This cell will let PIs send one subject set. Name the subject set as it will appear on Zooniverse.

Running this cell will also initiate the data transfer and make your data available on the Zooniverse platform.

In [None]:
subject_set_name = ""
cit_sci_pipeline.send_image_data(subject_set_name, zip_path)

## 5. Retrieve the classification data from Zooniverse <a class="anchor" id="seventh-bullet"></a>
There are two ways to do this:

1) Go to your Zooniverse project and downloading the output csv files found on the 'Data Exports' tab. Click the 'Request new classification report' button and per Zooniverse: "Please note some exports may take a long time to process. We will email you when they are ready. You can only request one of each type of data export within a 24-hour time period."

2) Programatically (as demonstrated below). There are two ways to do this.

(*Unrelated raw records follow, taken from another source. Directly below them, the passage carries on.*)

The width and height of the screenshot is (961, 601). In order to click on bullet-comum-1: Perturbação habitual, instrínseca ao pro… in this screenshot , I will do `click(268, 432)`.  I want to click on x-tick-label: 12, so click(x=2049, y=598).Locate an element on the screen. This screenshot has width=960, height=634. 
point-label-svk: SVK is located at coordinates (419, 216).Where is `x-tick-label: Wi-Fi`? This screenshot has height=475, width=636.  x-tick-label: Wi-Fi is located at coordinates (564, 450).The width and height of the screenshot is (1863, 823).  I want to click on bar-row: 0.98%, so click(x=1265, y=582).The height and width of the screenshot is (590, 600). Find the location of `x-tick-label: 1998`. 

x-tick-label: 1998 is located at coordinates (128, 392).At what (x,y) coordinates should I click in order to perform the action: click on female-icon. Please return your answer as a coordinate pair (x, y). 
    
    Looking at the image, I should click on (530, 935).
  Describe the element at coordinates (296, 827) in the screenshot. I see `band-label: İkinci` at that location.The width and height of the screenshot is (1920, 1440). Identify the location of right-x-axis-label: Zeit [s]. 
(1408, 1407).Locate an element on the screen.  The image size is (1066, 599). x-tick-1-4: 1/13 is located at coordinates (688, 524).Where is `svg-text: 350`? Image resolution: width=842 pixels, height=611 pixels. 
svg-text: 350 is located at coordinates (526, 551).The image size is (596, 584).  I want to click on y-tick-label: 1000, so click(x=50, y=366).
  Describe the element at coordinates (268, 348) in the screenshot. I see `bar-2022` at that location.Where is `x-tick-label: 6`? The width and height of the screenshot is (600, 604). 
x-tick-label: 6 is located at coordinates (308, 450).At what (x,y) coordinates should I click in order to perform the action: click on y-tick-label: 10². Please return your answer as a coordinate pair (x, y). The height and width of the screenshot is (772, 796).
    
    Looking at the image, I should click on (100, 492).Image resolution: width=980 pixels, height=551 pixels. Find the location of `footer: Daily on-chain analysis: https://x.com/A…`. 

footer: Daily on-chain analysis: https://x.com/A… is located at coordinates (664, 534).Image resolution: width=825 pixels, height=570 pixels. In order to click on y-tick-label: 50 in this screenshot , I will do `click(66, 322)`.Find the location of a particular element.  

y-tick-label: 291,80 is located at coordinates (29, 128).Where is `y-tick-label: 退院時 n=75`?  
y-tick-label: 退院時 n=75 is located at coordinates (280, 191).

Find the `project_id` on Zooniverse by selecting 'build a project' and then selecting the project. Note that you don't need to be the project owner.

In [None]:
print('Retrieve the classifications from Zooniverse')
project_id = 19539
raw_clas_data = cit_sci_pipeline.retrieve_data(project_id)

counter = 0
list_rows = []

If the following cell throws an error, restart the kernel and rerun the cell.

In [None]:
for row in raw_clas_data:
    if counter == 0:
        header = row
    else:
        list_rows.append(row)
    counter += 1
df = pd.DataFrame(list_rows, columns=header)
df